Senior offices are shown to be capable of malice, withholding helicopter medevacs and supplies as punishment for what they consider laziness, rather than acknowledge that they had set unrealistic goals.  There is jealousy of junior officers they feel have had too much limelight, and scapegoating of individuals – Fitch, Mellas’s company commander, is eventually sent to Japan in disgrace because his inability to meet the unrealistic expectations of his superiors had caused them to look bad in front of their superiors.  Errors of judgement at senior level are covered up by making subordinates suffer the consequences, then blaming them when things go wrong.  All this is hypocritically turned into concern about maintaining the Corp’s honour.

Marlantes shows the fantasy involved in justifying what was going on, all revolving around looking good rather than offering an honest depiction of results achieved.  In order to justify actions, and to make sure the ratio of friendly/hostile casualties looked reasonable, there was an inflation of the numbers of enemy dead.  As reports proceeded up the hierarchy, numbers of ‘definites’ and ‘probables’ increased until they bore no relationship with what had happened in the confusion of battle.  Meanwhile heavy company casualties could be diluted by classifying a company action as a battalion action.  The result of these manipulations must have been to create a false sense of the effectiveness of what senior officers describe a number of times in the novel as a ‘war of attrition’.

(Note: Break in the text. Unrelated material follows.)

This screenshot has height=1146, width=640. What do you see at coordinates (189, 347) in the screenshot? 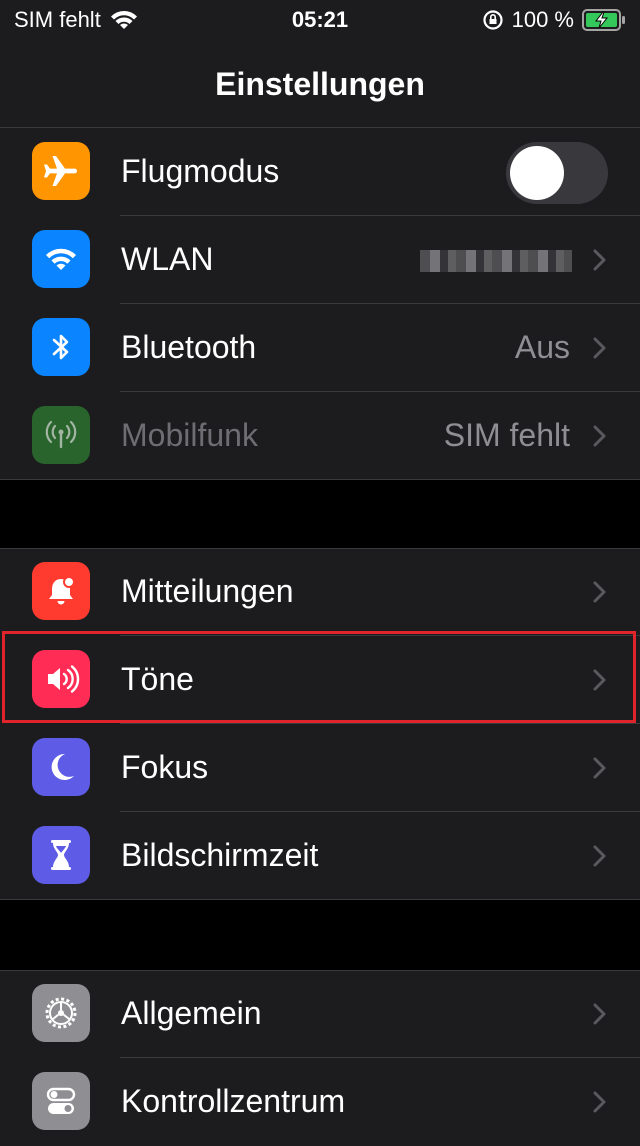
I see `row-label: Bluetooth` at bounding box center [189, 347].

The Marine Corps is shown as effectively a bureaucratic corporation, with the same disincentives for individuals to raise justified complaints that might create resentment further up the chain and have negative consequences for the complainants.  It is riddled with politics, decisions tending to be made on the basis of how they will look to the top brass and the Washington paymasters.  NCOs and junior officers are reluctant to speak out because of the damaging effects on their careers, even fearing that poor reports will follow then into civilian life.  In this toxic environment nobody will challenge injustice through the ranks, even though it means following stupid and sometimes suicidal orders.

The phrase ‘a meditation on war’ is perhaps over-used, but Matterhorn is a thoughtful account of how men behave in near-impossible circumstances that mix the threat of danger with physical discomfort and periods of boredom.  Mellas sees the waste and the stupidity, but he finds comradeship and meaning in a group living and working together in difficult conditions and reliant on each other for survival, when any larger sense of purpose is reduced to the desire to fight for the man to the left and the man to the right (or perhaps more accurately the man in front and the man behind).

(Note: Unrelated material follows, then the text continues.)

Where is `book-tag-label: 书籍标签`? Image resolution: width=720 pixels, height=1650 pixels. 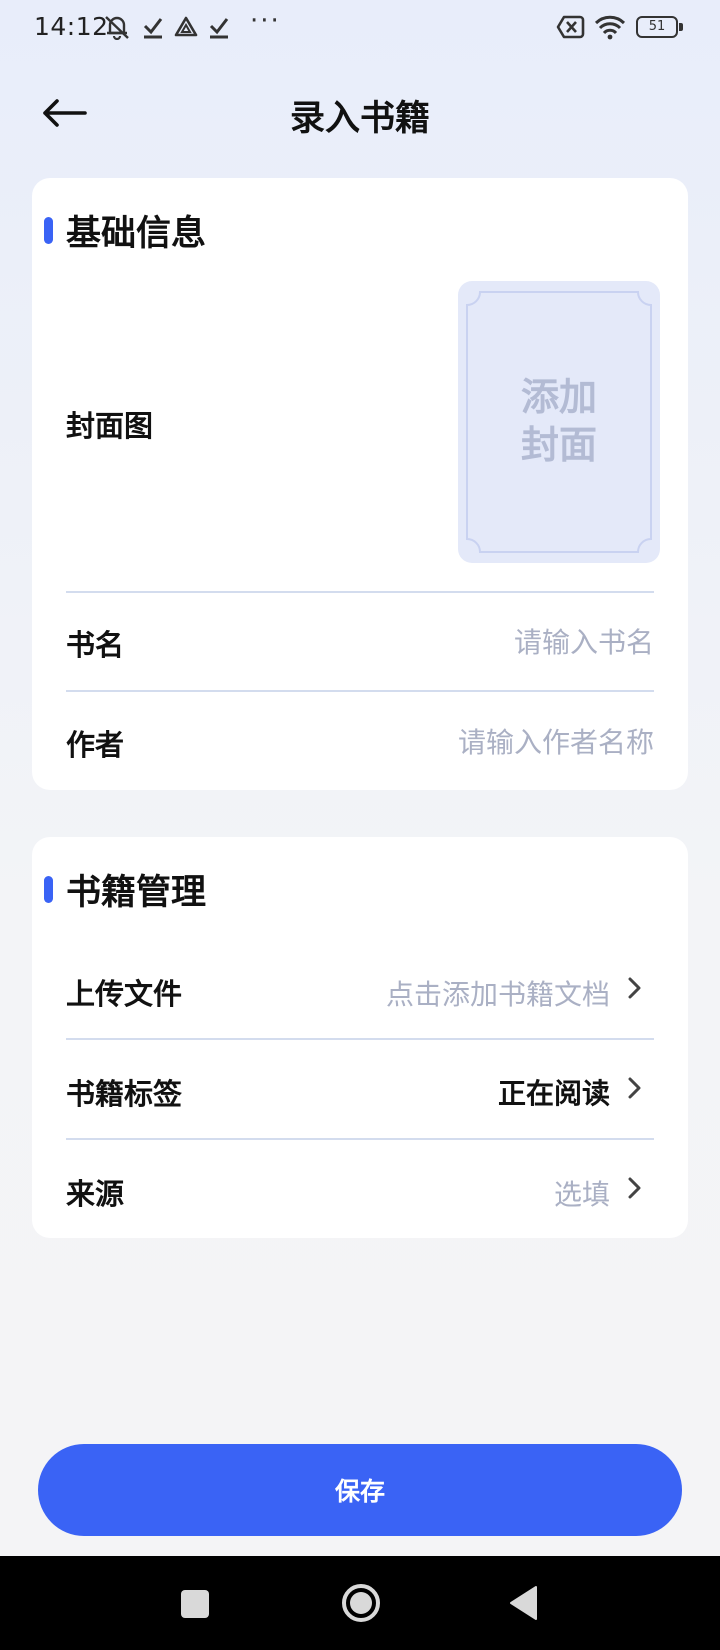 book-tag-label: 书籍标签 is located at coordinates (124, 1094).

The narrative is a Bildungsroman showing Mellas’s growing maturity and confidence as he develops from a novice out of his depth to seasoned combat veteran. Marlantes emphasises how young these men were when they went off to fight for their country.  Most of the privates are teenagers, Mellas is twenty-one, and the other junior officers are of a similar age.  Mellas reflects on what these men would be doing at home, and that would be living the normal lives of young men on the cusp of life, rather than seeing terrible things and confronting death on a near-daily basis.

There is a key moment when Mellas, face to face with an NVA soldier, realises that the Americans cannot win and will go the way of the French, because the Vietnamese are implacable, and will refuse to give up the armed struggle whatever the cost.  It was a tragedy that the US government could not see the same until much later, after the loss of so many lives on both sides.  Despite the occasional lapse into didacticism, Matterhorn is a gripping and often moving read, and leaves a feeling of sadness at the waste of it all.  We can deplore the conflict itself while retaining our admiration for the bravery and sacrifice of people like Karl Marlantes and those with whom he fought.